What you need to do |
Could you copy the poetry critique word for word, beginning at the words "Analysis by Inziladun" and stopping after "mind the length."?

# START OF Excerpt to read

Analysis by Inziladun from deviantART
I share your fascination and your awe of human language. It is something which strikes very close to home for me, and so this piece holds a special personal significance. Your use of language even within the piece is fascinating and alluring, you create images and feelings that all amount to a magnificent metaphor.
I read this piece months ago, and have only now worked up the courage to critique it. I hope you do not mind the length.

The opening line, (For Christmas), really begins the whole theme of solidarity and union of humankind by referring to a common and widespread celebration which advocates love and adoration of people for one another. It does not necessarily represent the exact holiday of Chistmas, it is more like a representation of any great celebration which brings people together in joy. The idea of Christmas here, more concretely perhaps, gives the concept of presents, of gifts. And I think by this it is meant that it would be a gift indeed to have the people of the earth be united thus through language.
With tattoo I am personally reminded of a kind of skin-deep, matieralistic set of Western values, which praises outer beauty and wholesomeness above the inner. But you immediately dispel this thought, with the words deeper than skin . And the idea of 'tattooing' words in all languages on your spine, an idea that is repeated throughout, truly strikes a chord: the spine is most commonly associated with pain and with injury, and so the idea of sticking a needle in it raises this idea. But this idea again is dispelled by the idealism of tattooing the word for "poetry" in every human tongue; it is an aesthetic and amazingly romantic notion. Poetry, in a way, is the truest form of linguistic expression because it is designed to raise emotion on a whole different level; it can even be said to be the soul of language. And what I think is meant by the repetition of this concept of tattooing of the spine (by the way, isn't the word vertebrae plural?) is that both the conscious and subconscious of each human person is alledgedly given this universal awareness; the spine relays the reactions of the brain, and is a veyr central part of our nervous system. This is a fact known to most, and it is that which I believe you play on here, fantastically well. The pain mentioned before gives the concept an air of seriousness and sombreness, and the mind-related connotation really delivers the ultimate meaning. It is like a sudden shock of understanding, and it's a wonderful feeling.

# END OF Excerpt to read
# START OF Data

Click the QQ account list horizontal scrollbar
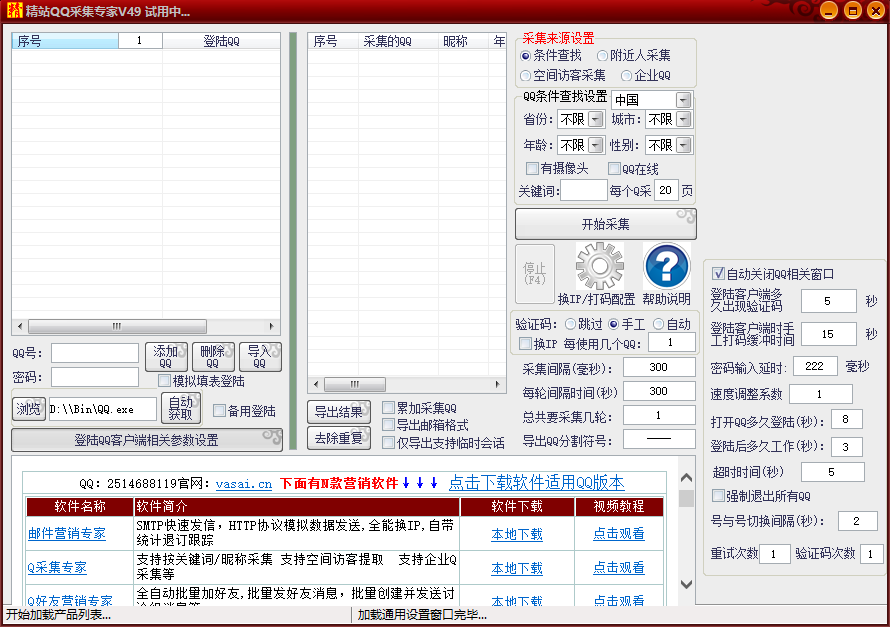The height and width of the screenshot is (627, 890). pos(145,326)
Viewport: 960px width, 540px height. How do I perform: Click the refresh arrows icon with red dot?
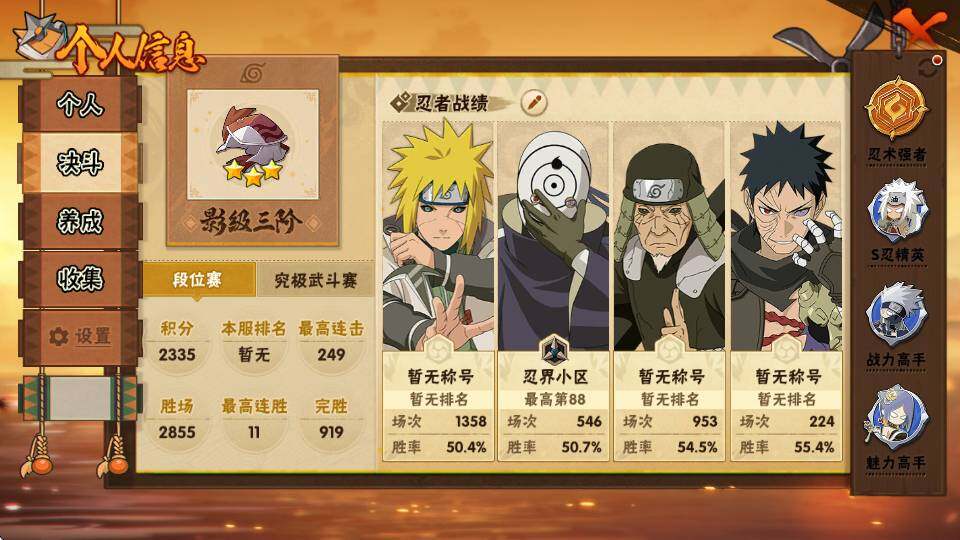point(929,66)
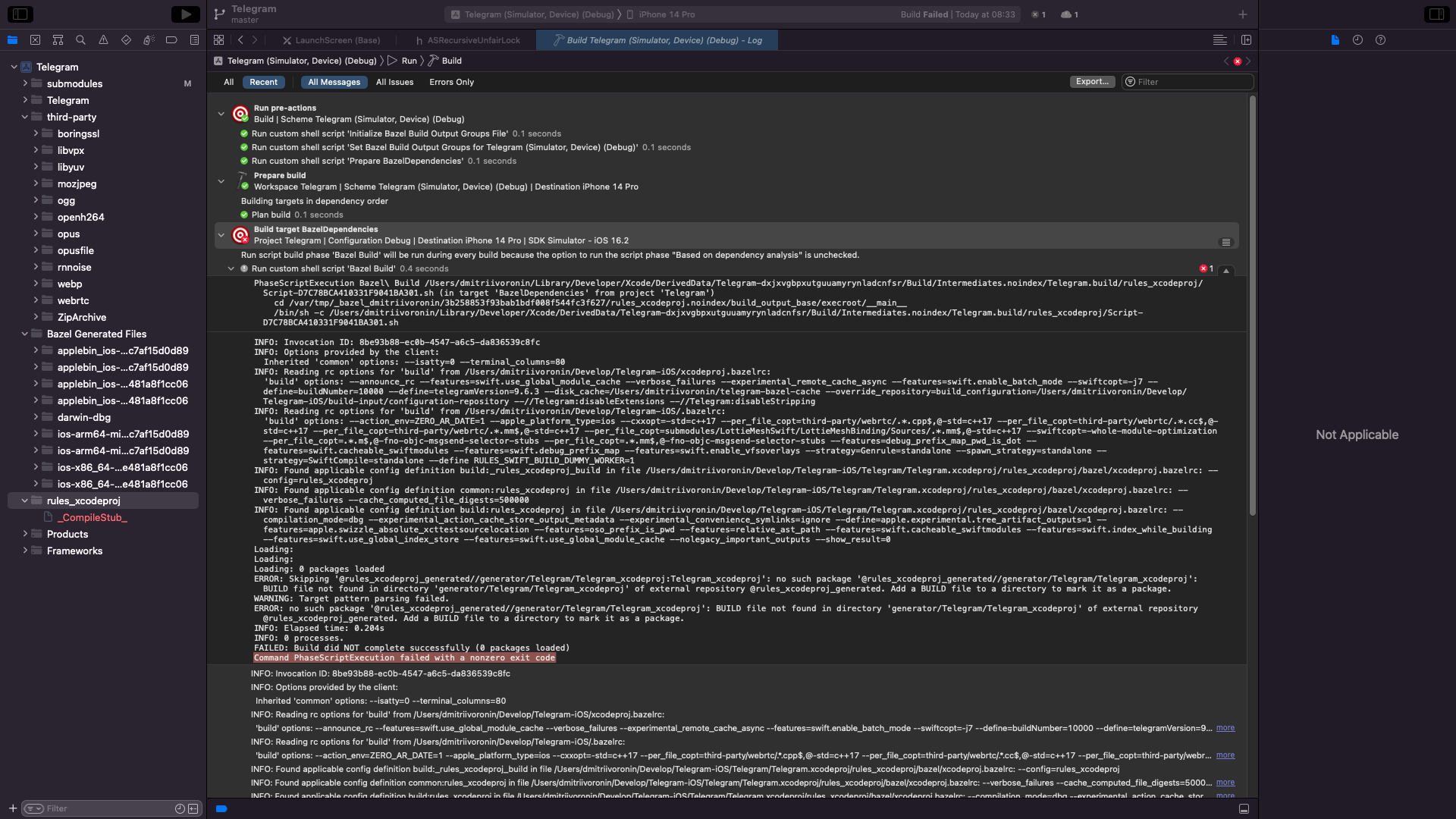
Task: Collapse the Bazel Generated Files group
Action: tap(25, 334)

# END OF Data
# START OF Data

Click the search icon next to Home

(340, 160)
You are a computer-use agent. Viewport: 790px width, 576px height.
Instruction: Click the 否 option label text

# END OF Data

Solution for this exercise |
Analysis by Inziladun from deviantART
I share your fascination and your awe of human language. It is something which strikes very close to home for me, and so this piece holds a special personal significance. Your use of language even within the piece is fascinating and alluring, you create images and feelings that all amount to a magnificent metaphor.
I read this piece months ago, and have only now worked up the courage to critique it. I hope you do not mind the length.